▶ [Source data]:
#####

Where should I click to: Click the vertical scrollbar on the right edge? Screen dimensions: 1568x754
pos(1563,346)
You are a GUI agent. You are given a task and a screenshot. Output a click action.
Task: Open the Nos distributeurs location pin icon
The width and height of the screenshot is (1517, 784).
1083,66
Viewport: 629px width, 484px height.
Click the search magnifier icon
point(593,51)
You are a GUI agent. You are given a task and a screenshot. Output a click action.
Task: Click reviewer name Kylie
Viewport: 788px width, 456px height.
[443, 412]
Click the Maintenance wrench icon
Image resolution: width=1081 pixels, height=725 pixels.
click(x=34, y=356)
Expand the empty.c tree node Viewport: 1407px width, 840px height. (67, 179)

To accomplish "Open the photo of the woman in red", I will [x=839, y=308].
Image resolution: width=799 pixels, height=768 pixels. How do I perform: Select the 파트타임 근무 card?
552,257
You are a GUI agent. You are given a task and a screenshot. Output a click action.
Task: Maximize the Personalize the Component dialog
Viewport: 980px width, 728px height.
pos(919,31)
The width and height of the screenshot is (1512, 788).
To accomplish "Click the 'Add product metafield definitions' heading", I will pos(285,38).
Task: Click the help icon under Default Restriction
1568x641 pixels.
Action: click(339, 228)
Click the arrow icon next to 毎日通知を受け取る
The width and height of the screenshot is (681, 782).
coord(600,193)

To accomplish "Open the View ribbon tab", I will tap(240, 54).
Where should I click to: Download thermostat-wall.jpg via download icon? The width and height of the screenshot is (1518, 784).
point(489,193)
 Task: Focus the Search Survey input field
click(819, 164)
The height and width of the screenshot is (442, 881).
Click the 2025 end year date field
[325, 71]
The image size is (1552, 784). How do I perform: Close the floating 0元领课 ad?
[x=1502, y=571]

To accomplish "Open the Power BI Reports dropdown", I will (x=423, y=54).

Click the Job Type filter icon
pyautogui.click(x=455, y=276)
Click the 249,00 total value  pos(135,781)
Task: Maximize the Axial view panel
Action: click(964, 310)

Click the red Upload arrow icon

#####

▶ [Work task]:
Some lines above contain the word "Open". Copy each of them.

▶ [Your response]:
Task: Open the Nos distributeurs location pin icon
To accomplish "Open the photo of the woman in red", I will [x=839, y=308].
To accomplish "Open the View ribbon tab", I will tap(240, 54).
To accomplish "Open the Power BI Reports dropdown", I will (x=423, y=54).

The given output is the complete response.